The main issue while outsourcing the database is the information leakage which results in violation of both confidentiality and privacy of data. Both the papers provide schemes to prevent violation of these properties. These schemes involves encrypting the database which is stored on untrusted server and later querying the user substring over encrypted data efficiently. In addition to this, it also preserves privacy by hiding the substring query of the user from the untrusted server.
The outsourcing of database involves three parties i) Owner that outsources its database, ii) Client that wants to query the database and, iii) Untrusted server were the database is stored and also provides various services that can be used to perform operations on the database.
However, the problem of this kind of outsourcing is that the client trusts the database owner and not the server. The solution to this problem is to encrypt the database and store it in the untrusted server. But another problem arises that how should the client query the encrypted data and also ensure that the server does not have any idea of what the client is searching for.
One of the solution to this problem is searchable symmetric encryption were the queries are executed on the encrypted database. However achieving efficiency in searching using common indexing methods is quite difficult.
The two papers we have chosen take into consideration privacy preservation techniques as well as optimizing performance in databases. Both papers are related in that they both work with Searchable Symmetric Encryption.
The first paper proposes that there are various methods to maintain privacy in databases but they either leak information or cause false positive records in a complex database. The
authors propose a methodology to maintain privacy using Searchable Symmetric Encryption (SSE)
while ensuring optimal performance using tree-like indices.
The second paper tackles the issue of performing searches on sensitive data whilst being able to forward it to an untrusted source. In real world scenario, providing only security is not sufficient. Rather the requirement is to provide security efficiently. The authors highlight an issue with Searchable Symmetric Encryption (SSE) and improve it by transforming secure substring searches into range queries to be answered securely and efficiently.

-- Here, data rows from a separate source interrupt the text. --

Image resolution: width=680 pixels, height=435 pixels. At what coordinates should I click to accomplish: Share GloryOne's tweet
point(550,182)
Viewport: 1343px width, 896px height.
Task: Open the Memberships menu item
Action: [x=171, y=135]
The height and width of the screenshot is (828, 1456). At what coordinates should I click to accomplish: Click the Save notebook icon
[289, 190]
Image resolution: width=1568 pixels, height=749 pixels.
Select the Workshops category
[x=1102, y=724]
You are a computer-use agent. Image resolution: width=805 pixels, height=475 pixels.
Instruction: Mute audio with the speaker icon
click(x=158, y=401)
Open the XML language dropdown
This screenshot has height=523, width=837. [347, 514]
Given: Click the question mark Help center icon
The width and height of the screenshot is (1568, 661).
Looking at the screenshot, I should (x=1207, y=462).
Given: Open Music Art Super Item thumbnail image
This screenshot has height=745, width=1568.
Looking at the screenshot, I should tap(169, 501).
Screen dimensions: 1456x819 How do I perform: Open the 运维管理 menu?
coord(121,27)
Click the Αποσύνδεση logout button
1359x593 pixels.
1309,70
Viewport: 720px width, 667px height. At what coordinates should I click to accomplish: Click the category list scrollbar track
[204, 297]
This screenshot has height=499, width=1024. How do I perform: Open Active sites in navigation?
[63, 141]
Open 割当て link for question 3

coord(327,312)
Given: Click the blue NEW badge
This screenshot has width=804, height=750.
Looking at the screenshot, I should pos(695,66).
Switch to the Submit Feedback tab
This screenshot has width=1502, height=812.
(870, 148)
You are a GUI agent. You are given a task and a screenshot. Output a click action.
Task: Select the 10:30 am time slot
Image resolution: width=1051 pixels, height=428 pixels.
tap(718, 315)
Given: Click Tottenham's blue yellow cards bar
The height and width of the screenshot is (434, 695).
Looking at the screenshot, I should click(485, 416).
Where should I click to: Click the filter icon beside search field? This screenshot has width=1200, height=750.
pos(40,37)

The paper aims to reduce range search to multi-keyword search between an untrusted server and a data owner. The goal of the paper is to run multi-keyword search on encrypted data sent by the data owner while achieving performance costs close to those running the same search on unencrypted data while overcoming the shortcomings of prior works on the same topic. Converting a range search to multi-keyword search means converting a range to sub-ranges with each sub-range identifying a node in a tree-like index and as a keyword.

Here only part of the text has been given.